Texte fourni:
# # # #

Il serait grotesque de considérer que les inégalités socio-économiques, en dehors du rôle joué par le courant anti-establishment du Parti démocrate, aient été – de manière à exacerber la haine raciale – introduites dans l’agenda du débat politique américain des dernières campagnes électorales présidentielles par un milliardaire comme Donald Trump, qui a obtenu une partie du consensus qui l’a conduit à devenir président, en tablant sur les frustrations économiques de la classe moyenne inférieure blanche en déclin.
Les inégalités socio-économiques sont les grandes notions absentes du discours de “la gauche américaine. Elles ne sont donc pas mentionnées dans les discours d’Hillary Clinton et de Kamala Harris, qui présentent leur leadership comme un témoignage d’une opportunité qui serait désormais à la portée de toutes les filles.
La ligne de démarcation entre ceux qui réussissent et ceux qui ne réussissent pas risque donc de devenir la force qui fait que les gens croient en leurs rêves et les poursuivent obstinément, comme le rappelle pratiquement tout le cinéma américain des dernières décennies.
Le danger réside dans l’idée que « si j’ai réussi, tout le monde peut réussir », d’où il découle que « si vous ne réussissez pas, vous ne le méritez évidemment pas ».
Ces paralogismes sont basés sur une frustration qui, en vérité, est double.

# # # #

Série d'exercices:
a – Quelles personnes sont nommées dans le texte sur les inégalités socio-économiques aux États-Unis ?
b – D'après le texte sur les inégalités socio-économiques aux États-Unis, sur quoi Donald Trump a-t-il misé pour obtenir une partie du consensus qui l'a conduit à la présidence ?
c – Prolongez le texte sur les inégalités socio-économiques aux États-Unis à partir de sa dernière phrase.
Le matériel qui suit n'est pas nécessaire.

Extrait de données:
# # # #

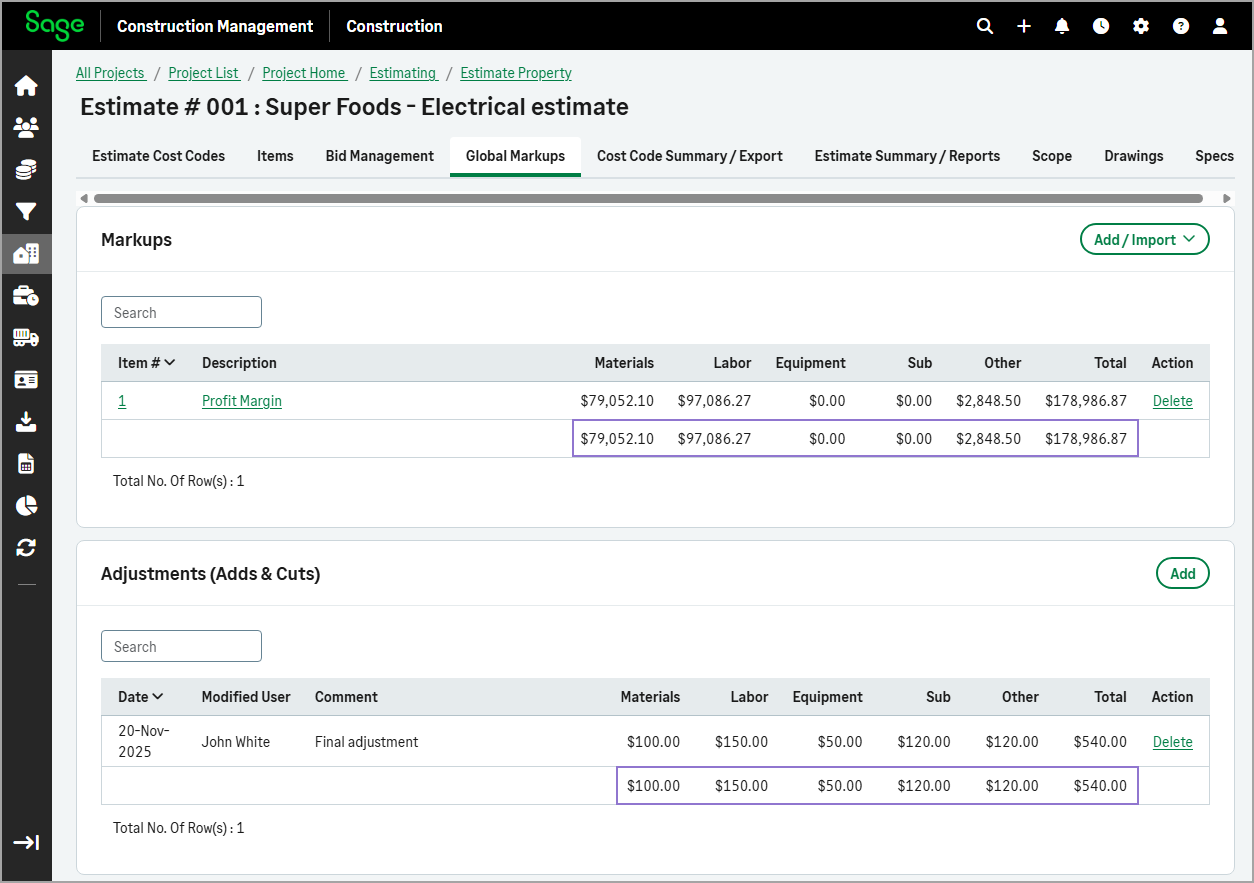Open the people/contacts sidebar icon

coord(26,128)
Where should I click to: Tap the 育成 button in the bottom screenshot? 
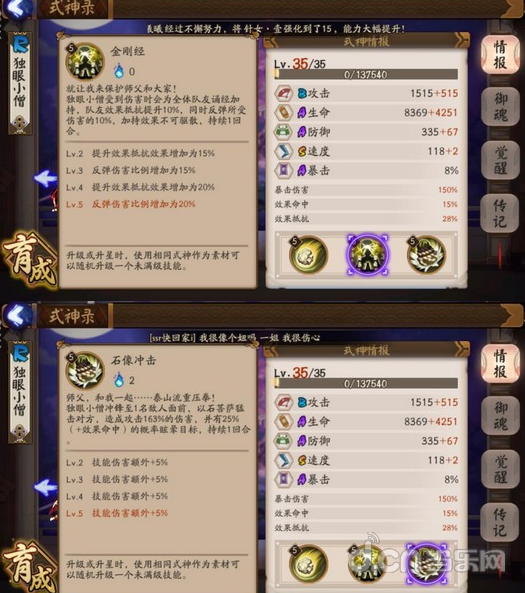pyautogui.click(x=29, y=567)
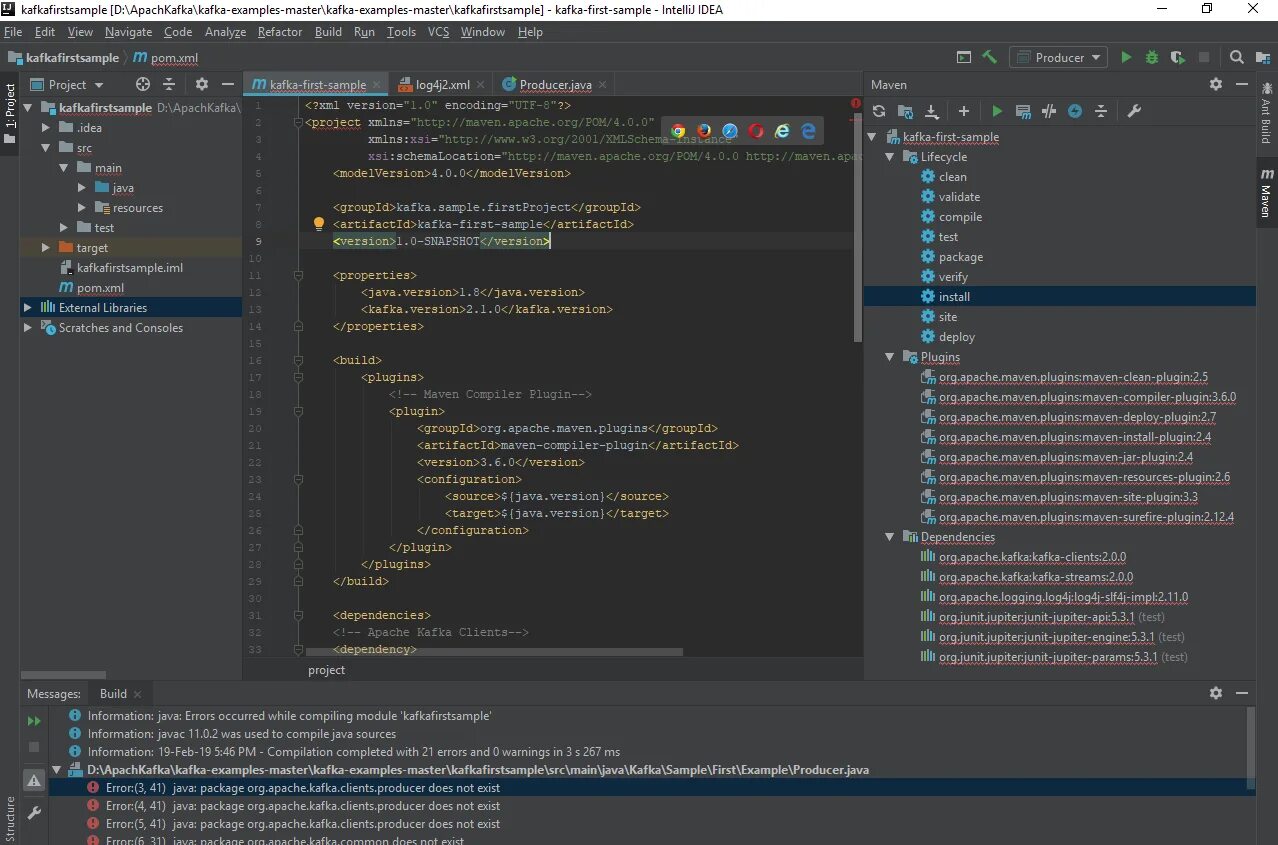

# # # #

Résultats par exercice:
a – Donald Trump, Hillary Clinton, Kamala Harris

b – Sur les frustrations économiques de la classe moyenne inférieure blanche en déclin.

c –
D’une part, comme nous l’avons dit, on supprime les inégalités socio-économiques. Le fait qu’une femme née dans une famille riche et diplômée d’une université très chère de l’Ivy League « réussisse » ne signifie pas que toutes les femmes peuvent le faire. Et le système américain de bourses universitaires ne pourrait être invoqué comme contre-argument uniquement s’il concernait un pourcentage extrêmement plus important de la population étudiante que le système actuel, composé de quelques personnes excellentes mais aussi très chanceuses.
D’autre part, ces paralogismes nous font oublier l’inégalité entre les sexes, car ils méconnaissent les dimensions structurelles de la discrimination à l’égard des femmes et d’autres individus qui ne se reconnaissent pas dans le modèle de l’homme hétérosexuel, dans toutes ses déclinaisons du monde entier. Il s’agit du syndrome dit de la “reine des abeilles”, qui risque de faire de la présence des très rares femmes qui, avec une grande fortune et d’immenses sacrifices, parviennent à atteindre le sommet de la sphère publique, une simple opération de pinkwashing ou un instrument rhétorique supplémentaire d’oppression.
C’est de la volonté de faire face à ces refoulements que naît l’âme « socialiste » du parti démocratique représentée par le courant de Bernie Sanders et incarnée par des personnalités politiques comme Alexandria Ocasio-Cortez et The Squad, un groupe de députées de gauche du parti, jeunes, non blanches, élues en 2018 : hormis Ocasio-Cortez elle-même, Ilhan Omar, Ayanna Pressley, Rashida Tlaib. Cette âme socialiste existe désormais mais elle n’est certainement pas (encore ?) hégémonique, même s’il semblerait qu’une campagne présidentielle Ocasio-Cortez 2024 se prépare déjà ?
Refoulement n° 2 : les identités plurielles
Nous est-il alors permis de considérer l’émergence de leader féminines en rupture avec l’ancien monde où le pouvoir appartenait aux mâles blancs hétérosexuels (et riches) comme une simple opération rhétorique dont nous pourrions nous passer et qu’on devrait liquider ? Bien sûr que non.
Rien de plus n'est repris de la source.